Edwina sent me a bunch of scripts and I am bored by all of them. The women are all the same—over fifty, struggling with families or lonely after being widowed or with husbands who are sick. Why don’t they move me? What am I looking for?

They have no agency, these women. They’re acted upon, not making their lives their own. Which might actually be true, that many women feel that way, but—

What I want are stories about women who are doing all the same things a woman does at every other stage of her life. Setting goals, having adventures, learning new things, having sex with a man (or woman) she finds hot, discovering new things about herself. Maybe I should write my own movie, write a part I’d like to play.

Huh.

What might that be?

I pause and tap my pen against my lips.

Maybe she would be an adventurer. Maybe a biography about Georgia O’Keeffe, striding through her life, living it her way until she died at 98. I’ve always thought she must have had an affair with the young guy who came into her life so late, and maybe that could be a good topic. Why not?
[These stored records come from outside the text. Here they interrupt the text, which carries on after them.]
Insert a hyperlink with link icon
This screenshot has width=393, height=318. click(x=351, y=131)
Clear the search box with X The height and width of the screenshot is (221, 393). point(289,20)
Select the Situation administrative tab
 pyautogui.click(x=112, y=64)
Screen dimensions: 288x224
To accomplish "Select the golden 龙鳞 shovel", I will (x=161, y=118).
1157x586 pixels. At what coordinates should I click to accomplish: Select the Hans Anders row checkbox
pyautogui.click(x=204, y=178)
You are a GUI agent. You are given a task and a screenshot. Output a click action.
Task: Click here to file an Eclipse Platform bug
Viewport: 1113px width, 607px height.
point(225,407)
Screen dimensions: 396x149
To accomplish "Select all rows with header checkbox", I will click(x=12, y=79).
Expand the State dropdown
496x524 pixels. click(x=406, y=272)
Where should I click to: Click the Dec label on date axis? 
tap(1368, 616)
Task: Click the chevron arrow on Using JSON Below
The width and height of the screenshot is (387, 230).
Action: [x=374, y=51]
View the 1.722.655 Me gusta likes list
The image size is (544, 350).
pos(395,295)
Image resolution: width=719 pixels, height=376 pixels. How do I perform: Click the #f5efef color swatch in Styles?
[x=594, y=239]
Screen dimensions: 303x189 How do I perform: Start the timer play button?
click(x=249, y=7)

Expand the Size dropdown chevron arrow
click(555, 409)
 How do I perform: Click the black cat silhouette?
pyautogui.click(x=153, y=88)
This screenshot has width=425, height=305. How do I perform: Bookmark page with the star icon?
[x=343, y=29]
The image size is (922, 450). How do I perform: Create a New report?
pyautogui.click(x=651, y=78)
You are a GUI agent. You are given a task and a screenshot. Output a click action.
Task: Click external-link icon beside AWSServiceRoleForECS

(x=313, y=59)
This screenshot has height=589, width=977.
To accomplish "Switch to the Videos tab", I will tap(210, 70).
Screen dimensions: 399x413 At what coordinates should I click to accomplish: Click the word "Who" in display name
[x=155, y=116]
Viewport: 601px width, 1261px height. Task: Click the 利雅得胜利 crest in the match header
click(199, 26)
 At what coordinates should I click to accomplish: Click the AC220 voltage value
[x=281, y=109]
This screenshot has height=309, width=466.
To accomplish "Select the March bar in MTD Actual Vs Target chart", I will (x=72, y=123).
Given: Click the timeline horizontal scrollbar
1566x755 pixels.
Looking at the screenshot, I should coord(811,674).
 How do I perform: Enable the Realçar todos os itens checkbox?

Because people might judge her as being ridiculous, allowing herself to have big feelings for somebody who clearly took advantage of her.

Or did he? Maybe they used each other.

But maybe a different angle. Maybe her decision to start traveling at age 60, going to India when she was in her 70s. What would that have been like back then?

Or maybe I could just make somebody up. An adventurer in the 1930s who went to North Africa, who had an adventure and a love affair at age 65. (Omar Sharif! Too bad he’s gone, but there must be a similar actor out there.)

That would be a fun part to play. And I’d want the sex on screen, no fading away. Normalize it.

When Joel returns, I’m still pouring my heart out on the page. Music plays on the speakers, and I don’t even realize hours have gone by until he knocks. I look up in surprise, and clouds have moved in heavily over the Starfish Sisters. My arm is very tired. I’ve filled many pages.